6. If you have tactics that work in other areas of your life, like writing, or nutrition, or exercise, or meditation, adapt and import them to this goal. Group support, goal tracking apps, or keeping a journal can help. Something as simple and quick as closing my eyes and taking a deep cleansing breath has changed my mind about making an impulsive book purchase.

5. Visit the shelves of your book loving friends and family. Maybe they’ve just finished a great book they want to lend you. (Just make sure they don’t offer to take you out for coffee and book shopping.)

4. The TBR is your friend. Treat your TBR like a pop up bookstore. Don’t agonize, just pick one. But here’s the trick: if you don’t like it, move on quickly to the next book until you find one that scratches your new book itch. The problem with the TBR is that it can feel like a chore, whereas a new book is thrilling. So don’t force yourself to stick with something if it isn’t working. Keep plowing through until you hit on one that you can’t put down.

3. Review your shelves and donate books you no longer need. This sounds counterintuitive, but it reduces the TBR and provides a visceral reminder of how much privilege is implied by the idea of having to work hard not to buy something that many people consider a luxury, in comparison to medicine, food, or rent.

2. Reorganize your book shelves. Maybe according to date, or color, or some other funky scheme. Or at least dust them. I guarantee you’ll have a new appreciation for what you already own. And it might pique your interest in a forgotten, unread purchase, or send you down several miles of memory lanes with old favorites.

1. Visit your local library.
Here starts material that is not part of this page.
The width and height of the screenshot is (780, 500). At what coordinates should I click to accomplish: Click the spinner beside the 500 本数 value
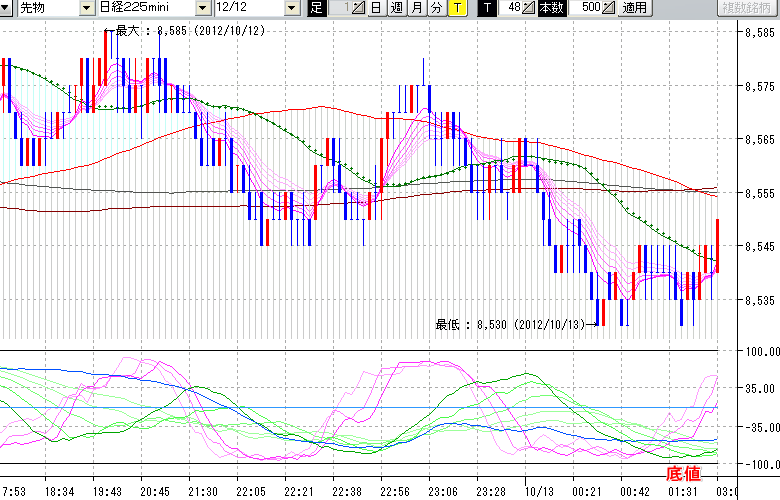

To make it feel like more book shopping, don’t go to their website and pick your books in advance. Just walk in and check out the new books shelf. Or visit some unfamiliar areas. Or ask a librarian for a recommendation. This is a great way to experience some of the rush of acquisition of a frontlist title with none of the cost or guilt.

If you’ve ever tried to go without buying books for a period of time, whether it’s a month or a year, what worked for you?